Usually possible - though sometimes there have to be fights. Relatively small, relatively controllable ones.

If we take our time people in the world can learn to do this NOW.

rshow55 - 08:41am Jan 9, 2003 EST (# 7505 of 7508) Delete Message
Can we do a better job of finding truth? YES. Click "rshow55" for some things Lchic and I have done and worked for on this thread.

For instance, arguments from design - and arguments from evolution - applied in stages - successively - can "explain" much better than either kind of argument could without the other.

In some particular cases - one kind of argument may happen to work very much better than another - but circumstances where pure design works without evolution are rare - in terms of anything I've been able to learn about.

Human tools are designed and evolve - - in stages - often traceable back for a long time.

The tools that develop can be breathtakingly good exemplars of order, symmetry, harmony for a particular purpose.

But the perfect hammer, for a particular small job - is a very imperfect sledge hammer.

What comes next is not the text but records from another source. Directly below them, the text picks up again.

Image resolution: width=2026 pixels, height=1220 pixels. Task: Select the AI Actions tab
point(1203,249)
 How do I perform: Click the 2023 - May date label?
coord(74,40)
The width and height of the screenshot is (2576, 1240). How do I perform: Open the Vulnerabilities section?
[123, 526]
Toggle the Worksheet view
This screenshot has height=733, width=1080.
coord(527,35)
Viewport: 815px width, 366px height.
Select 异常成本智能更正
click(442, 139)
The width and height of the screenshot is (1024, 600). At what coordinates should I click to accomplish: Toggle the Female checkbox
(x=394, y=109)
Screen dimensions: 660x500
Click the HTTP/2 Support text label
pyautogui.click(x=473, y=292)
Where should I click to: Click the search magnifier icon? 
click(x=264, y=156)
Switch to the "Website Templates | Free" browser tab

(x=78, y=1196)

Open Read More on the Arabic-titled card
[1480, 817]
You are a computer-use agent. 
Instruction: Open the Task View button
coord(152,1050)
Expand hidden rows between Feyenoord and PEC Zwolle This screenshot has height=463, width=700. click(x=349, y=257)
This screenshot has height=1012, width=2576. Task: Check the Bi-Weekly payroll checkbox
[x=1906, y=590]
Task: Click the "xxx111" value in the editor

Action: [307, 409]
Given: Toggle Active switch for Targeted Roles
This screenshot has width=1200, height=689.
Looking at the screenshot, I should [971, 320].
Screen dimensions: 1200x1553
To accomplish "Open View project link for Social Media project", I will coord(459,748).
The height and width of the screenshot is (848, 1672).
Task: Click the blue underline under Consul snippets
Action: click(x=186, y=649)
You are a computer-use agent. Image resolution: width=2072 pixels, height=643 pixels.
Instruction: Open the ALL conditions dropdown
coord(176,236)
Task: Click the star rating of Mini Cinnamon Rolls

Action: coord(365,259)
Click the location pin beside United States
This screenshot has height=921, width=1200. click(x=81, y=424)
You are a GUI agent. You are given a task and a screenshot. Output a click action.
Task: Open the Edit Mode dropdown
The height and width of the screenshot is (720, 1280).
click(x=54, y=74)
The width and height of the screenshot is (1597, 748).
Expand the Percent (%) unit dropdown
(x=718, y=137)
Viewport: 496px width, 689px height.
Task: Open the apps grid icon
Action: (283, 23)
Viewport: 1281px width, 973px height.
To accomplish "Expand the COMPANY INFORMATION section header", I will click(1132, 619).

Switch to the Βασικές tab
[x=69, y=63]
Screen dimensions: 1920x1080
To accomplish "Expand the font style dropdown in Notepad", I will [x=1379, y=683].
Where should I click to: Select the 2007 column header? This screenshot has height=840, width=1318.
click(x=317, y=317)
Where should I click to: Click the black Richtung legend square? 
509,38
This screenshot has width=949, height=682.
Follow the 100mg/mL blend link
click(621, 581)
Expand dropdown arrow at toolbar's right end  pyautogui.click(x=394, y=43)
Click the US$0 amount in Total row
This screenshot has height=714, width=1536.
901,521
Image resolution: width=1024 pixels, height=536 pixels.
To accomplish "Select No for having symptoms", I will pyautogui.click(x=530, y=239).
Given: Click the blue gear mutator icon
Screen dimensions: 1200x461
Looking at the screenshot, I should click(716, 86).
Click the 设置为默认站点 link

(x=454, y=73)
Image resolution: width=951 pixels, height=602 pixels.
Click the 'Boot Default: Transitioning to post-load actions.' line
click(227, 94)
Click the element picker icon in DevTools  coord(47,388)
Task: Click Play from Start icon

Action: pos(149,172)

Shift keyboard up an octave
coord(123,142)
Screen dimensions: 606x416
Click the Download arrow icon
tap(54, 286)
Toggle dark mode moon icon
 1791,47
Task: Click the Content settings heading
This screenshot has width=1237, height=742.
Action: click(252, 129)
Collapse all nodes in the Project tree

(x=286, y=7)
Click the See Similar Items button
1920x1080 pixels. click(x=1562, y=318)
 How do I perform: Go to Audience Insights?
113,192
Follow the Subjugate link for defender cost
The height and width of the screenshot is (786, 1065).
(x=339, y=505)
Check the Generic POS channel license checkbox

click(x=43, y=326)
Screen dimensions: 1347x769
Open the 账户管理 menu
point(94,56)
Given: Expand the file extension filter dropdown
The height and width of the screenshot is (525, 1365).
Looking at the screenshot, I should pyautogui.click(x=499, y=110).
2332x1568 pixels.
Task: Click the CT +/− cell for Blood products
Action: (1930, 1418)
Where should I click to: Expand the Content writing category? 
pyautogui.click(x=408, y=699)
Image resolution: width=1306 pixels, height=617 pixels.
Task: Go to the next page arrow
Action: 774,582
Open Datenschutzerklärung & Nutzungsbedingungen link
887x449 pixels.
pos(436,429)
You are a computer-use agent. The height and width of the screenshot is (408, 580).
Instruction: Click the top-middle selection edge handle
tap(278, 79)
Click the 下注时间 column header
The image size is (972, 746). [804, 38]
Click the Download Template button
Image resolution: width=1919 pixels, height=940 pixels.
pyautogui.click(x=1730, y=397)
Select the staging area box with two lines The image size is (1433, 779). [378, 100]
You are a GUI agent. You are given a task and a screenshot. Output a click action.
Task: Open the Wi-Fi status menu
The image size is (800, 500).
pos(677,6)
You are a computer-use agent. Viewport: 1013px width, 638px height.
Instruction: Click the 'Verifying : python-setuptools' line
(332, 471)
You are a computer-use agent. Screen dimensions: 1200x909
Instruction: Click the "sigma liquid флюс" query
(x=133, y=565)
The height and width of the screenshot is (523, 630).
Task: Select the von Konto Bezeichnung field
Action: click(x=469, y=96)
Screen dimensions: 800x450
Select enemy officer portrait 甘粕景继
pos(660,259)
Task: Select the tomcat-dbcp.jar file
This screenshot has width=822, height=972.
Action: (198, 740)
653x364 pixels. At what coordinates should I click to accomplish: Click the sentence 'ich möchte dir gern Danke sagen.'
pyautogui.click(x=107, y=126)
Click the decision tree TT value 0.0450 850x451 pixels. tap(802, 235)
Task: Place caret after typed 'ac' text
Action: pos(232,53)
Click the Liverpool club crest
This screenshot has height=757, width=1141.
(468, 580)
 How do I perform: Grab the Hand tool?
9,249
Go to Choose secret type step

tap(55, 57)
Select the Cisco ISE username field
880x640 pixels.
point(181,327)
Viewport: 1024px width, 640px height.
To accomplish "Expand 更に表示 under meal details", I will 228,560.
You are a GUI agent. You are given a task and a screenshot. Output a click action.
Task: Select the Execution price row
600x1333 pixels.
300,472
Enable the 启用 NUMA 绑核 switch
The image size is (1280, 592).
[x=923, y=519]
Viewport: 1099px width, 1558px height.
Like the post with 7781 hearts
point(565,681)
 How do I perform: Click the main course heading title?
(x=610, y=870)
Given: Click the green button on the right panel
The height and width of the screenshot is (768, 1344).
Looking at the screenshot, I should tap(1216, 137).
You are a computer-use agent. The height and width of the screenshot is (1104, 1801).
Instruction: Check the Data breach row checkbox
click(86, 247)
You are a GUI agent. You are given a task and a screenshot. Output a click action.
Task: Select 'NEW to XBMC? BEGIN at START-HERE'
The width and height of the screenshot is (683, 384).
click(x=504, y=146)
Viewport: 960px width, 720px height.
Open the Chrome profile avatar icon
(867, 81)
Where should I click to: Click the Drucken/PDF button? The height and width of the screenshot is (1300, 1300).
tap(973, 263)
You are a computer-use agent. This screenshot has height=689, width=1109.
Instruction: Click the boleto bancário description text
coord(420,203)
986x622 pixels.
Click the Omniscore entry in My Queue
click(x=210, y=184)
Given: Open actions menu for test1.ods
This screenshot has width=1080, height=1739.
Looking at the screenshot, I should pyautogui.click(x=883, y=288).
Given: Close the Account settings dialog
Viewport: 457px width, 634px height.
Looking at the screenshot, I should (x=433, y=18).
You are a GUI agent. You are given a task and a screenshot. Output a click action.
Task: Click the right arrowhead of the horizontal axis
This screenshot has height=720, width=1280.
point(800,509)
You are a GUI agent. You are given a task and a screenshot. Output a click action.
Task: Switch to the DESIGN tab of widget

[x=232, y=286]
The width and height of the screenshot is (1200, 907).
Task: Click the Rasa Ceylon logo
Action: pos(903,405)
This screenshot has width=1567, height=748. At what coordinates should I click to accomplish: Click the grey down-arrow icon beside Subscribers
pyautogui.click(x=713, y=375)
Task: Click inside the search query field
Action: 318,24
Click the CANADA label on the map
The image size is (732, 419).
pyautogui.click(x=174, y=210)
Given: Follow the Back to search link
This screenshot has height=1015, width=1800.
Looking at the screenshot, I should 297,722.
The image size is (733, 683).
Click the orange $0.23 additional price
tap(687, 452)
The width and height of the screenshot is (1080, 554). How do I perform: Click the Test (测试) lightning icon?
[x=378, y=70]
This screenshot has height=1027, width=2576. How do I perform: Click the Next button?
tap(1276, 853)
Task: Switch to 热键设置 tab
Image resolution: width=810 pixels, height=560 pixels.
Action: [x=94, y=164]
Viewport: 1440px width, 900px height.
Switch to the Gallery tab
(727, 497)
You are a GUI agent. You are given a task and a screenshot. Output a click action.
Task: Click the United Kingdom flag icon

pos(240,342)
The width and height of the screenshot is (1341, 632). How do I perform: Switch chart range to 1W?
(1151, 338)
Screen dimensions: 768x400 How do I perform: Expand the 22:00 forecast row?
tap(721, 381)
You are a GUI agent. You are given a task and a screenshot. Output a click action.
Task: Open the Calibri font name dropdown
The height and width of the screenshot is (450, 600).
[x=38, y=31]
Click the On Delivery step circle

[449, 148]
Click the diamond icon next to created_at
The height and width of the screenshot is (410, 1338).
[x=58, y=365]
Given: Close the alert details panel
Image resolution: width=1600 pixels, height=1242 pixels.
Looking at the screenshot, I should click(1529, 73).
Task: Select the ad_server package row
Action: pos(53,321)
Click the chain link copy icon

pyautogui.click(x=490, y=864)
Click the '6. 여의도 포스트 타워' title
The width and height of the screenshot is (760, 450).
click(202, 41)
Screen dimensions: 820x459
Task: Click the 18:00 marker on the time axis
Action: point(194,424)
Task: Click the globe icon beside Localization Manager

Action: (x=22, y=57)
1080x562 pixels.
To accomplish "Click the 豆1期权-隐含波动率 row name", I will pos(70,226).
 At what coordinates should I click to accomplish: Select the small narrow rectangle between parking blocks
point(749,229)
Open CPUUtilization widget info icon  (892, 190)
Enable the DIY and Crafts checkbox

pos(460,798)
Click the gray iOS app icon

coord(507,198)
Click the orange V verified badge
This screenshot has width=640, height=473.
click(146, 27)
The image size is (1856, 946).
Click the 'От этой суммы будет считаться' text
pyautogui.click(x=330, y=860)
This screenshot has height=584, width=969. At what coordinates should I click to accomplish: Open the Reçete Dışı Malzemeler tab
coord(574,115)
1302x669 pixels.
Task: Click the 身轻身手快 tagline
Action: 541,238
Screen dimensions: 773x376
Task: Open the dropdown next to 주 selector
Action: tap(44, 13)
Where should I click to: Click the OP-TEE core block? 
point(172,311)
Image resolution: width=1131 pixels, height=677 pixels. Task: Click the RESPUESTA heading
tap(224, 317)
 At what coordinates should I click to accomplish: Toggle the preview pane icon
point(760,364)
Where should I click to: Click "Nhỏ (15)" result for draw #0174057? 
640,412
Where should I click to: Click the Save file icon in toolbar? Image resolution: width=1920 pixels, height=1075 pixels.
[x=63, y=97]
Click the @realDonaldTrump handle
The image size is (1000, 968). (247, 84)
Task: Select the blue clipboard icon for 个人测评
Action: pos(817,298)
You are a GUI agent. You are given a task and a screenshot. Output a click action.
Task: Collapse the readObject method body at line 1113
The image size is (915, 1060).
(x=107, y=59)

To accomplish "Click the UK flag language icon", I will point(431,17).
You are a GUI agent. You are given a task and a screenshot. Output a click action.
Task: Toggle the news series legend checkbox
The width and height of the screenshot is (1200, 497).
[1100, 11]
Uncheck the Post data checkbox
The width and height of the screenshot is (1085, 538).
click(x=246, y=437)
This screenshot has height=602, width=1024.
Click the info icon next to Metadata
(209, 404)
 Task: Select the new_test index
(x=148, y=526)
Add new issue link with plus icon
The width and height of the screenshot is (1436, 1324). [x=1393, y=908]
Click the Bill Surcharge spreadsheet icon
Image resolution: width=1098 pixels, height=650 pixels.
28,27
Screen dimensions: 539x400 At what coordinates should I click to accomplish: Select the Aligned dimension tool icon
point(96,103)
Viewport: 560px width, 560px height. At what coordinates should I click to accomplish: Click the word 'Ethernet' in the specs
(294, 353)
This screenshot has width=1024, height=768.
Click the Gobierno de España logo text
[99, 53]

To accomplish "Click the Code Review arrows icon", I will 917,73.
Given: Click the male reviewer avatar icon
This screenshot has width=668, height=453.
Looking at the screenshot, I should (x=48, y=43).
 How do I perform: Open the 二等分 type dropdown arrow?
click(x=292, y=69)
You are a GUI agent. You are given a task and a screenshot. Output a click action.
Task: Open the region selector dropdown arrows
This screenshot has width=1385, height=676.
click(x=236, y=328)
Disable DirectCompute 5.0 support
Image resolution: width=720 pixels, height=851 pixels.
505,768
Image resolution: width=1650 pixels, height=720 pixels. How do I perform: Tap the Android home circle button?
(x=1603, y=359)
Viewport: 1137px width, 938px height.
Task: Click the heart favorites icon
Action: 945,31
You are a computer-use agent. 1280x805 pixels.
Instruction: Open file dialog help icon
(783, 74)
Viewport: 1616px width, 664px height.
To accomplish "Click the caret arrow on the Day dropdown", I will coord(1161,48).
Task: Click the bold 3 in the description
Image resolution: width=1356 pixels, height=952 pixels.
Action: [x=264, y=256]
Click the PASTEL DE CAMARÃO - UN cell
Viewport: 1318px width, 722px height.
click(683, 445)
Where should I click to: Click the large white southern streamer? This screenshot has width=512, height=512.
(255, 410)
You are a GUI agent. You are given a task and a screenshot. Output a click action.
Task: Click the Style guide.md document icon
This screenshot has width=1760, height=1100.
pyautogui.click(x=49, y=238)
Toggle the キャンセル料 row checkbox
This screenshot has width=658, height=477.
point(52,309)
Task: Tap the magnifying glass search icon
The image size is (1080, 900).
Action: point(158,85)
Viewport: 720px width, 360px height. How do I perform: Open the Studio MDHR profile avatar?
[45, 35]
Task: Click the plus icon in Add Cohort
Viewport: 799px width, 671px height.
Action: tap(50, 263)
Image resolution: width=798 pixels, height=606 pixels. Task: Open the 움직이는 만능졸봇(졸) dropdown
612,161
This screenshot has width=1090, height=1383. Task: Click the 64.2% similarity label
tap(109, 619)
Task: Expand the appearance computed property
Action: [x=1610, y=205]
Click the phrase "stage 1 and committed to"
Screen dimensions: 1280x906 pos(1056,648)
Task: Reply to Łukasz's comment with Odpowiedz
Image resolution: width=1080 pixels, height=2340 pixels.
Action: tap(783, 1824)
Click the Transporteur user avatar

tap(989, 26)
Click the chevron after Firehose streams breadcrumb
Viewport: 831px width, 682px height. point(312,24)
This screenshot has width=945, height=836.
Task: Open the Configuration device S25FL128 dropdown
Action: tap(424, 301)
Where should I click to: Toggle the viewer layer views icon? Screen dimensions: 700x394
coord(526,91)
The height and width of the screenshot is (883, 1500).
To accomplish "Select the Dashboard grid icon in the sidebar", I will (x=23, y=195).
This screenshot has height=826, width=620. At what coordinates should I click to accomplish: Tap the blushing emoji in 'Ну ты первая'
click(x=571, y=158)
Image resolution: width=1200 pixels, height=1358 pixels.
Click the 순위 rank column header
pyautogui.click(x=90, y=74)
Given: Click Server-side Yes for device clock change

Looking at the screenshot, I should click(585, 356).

Everybody with any sense ought to be clear about that sort of thing - and be able to reasons in analogous cases that apply to their problems.

You make choices. It helps if they are clear choices - and if they are - things can go very well. But you have to think. Design (or simulation) can be much more efficient than "just winging it" at some steps. The reverse is true at some other steps. If you don't know which, in your case - and you can - you try both - and do the best you can. Bush seems to be doing that, at some levels -and at that very abstract level (not others) we're in complete agreement - or almost.

Some of this needs to be FORMALIZED.

I'm trying to do that. Not that I can do an ideal job of it, maybe - but I've been at it a while -and it seems to me that if people had some formalities straight they could do much better than they're doing - working no harder - being no smarter - being no more sympathetic than they already are in other ways.

commondata - 08:58am Jan 9, 2003 EST (# 7506 of 7508)

Computer software developers have been familiar with formal exception handling mechanisms for a decade or two now. Here's how we do it in java:

http://www.theindianprogrammer.com/learning/java6_exception2.htm

The real world too, abounds with individual, political and judicial exception handling mechanisms at different hierarchical levels (systems within systems). The United Nations and International Criminal Court are examples of exception handling at the highest level. The problem isn't that we don't understand the mechanisms required or even that the mechanisms don't exist - the problem is that the current Whitehouse incumbent and his oily friends believe that Full Spectrum Dominance is the exception handling mechanism of choice.

rshow55 1/9/03 8:41am - For instance, arguments from design - and arguments from evolution - applied in stages - successively - can "explain" much better than either kind of argument could without the other.

Is that a sad sop to the religious right that crawl across this board or, as someone who purports to be a scientist, do you actually believe that? Can you "explain" how arguments from design compliment evolution and shed light on the world around us?